(Dataset excerpt)
##########
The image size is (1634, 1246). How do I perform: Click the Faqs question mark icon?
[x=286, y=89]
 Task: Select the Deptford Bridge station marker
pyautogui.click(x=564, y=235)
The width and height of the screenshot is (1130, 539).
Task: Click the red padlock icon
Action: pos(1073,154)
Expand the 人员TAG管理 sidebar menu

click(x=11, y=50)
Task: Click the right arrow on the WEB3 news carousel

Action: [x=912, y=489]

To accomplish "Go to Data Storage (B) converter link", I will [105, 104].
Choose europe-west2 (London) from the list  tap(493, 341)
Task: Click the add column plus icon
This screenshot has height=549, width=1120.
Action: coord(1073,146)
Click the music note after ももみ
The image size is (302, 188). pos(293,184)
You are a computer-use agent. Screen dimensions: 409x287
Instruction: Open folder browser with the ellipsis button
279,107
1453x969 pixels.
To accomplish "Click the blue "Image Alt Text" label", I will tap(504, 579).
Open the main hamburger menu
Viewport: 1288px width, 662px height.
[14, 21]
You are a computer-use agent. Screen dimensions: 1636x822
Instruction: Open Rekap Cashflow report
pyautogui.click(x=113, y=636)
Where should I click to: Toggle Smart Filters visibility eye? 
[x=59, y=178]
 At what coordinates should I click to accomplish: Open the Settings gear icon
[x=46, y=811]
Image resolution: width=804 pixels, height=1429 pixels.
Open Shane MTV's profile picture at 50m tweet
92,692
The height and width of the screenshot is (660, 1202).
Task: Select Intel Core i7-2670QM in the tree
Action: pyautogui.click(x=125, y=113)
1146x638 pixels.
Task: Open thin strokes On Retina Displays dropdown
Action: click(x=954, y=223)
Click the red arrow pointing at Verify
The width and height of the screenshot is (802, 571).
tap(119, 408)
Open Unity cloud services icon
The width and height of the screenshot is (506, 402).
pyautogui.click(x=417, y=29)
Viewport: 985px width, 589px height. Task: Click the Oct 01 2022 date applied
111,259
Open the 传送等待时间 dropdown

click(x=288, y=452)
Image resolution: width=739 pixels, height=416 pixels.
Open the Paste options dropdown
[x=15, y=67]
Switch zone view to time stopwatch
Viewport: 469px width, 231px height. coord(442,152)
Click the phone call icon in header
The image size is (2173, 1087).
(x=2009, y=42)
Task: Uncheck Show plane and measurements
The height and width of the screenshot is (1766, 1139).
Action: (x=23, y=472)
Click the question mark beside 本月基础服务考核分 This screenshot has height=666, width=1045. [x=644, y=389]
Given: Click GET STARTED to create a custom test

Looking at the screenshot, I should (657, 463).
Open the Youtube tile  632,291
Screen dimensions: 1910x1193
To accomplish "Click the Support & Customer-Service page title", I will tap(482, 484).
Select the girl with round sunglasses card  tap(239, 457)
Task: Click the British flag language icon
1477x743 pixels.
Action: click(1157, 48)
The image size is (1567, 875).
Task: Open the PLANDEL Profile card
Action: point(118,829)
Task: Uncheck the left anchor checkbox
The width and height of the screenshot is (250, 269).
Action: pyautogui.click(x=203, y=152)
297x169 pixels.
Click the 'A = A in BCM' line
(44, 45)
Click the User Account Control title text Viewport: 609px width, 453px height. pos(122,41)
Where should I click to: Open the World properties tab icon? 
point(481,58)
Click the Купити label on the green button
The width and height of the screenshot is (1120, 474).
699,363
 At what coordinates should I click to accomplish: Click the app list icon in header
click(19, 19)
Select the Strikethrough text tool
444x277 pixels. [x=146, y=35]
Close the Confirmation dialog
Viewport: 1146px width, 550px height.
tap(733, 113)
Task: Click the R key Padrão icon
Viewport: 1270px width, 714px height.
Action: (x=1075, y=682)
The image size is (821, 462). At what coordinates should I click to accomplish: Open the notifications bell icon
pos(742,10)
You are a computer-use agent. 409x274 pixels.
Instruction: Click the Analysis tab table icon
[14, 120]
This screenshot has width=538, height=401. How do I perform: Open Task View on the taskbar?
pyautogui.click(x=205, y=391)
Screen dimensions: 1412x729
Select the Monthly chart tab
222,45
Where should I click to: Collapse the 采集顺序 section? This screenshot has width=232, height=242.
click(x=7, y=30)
##########
- _What to do_:
Rewrite the material from its first line through the line containing "pyautogui.click(x=113, y=636)", replacing "carousel" with "slider" and leaving everything else unchanged.

- _Full solution_:
The image size is (1634, 1246). How do I perform: Click the Faqs question mark icon?
[x=286, y=89]
 Task: Select the Deptford Bridge station marker
pyautogui.click(x=564, y=235)
The width and height of the screenshot is (1130, 539).
Task: Click the red padlock icon
Action: pos(1073,154)
Expand the 人员TAG管理 sidebar menu

click(x=11, y=50)
Task: Click the right arrow on the WEB3 news slider

Action: [x=912, y=489]

To accomplish "Go to Data Storage (B) converter link", I will [105, 104].
Choose europe-west2 (London) from the list  tap(493, 341)
Task: Click the add column plus icon
This screenshot has height=549, width=1120.
Action: coord(1073,146)
Click the music note after ももみ
The image size is (302, 188). pos(293,184)
You are a computer-use agent. Screen dimensions: 409x287
Instruction: Open folder browser with the ellipsis button
279,107
1453x969 pixels.
To accomplish "Click the blue "Image Alt Text" label", I will tap(504, 579).
Open the main hamburger menu
Viewport: 1288px width, 662px height.
[14, 21]
You are a computer-use agent. Screen dimensions: 1636x822
Instruction: Open Rekap Cashflow report
pyautogui.click(x=113, y=636)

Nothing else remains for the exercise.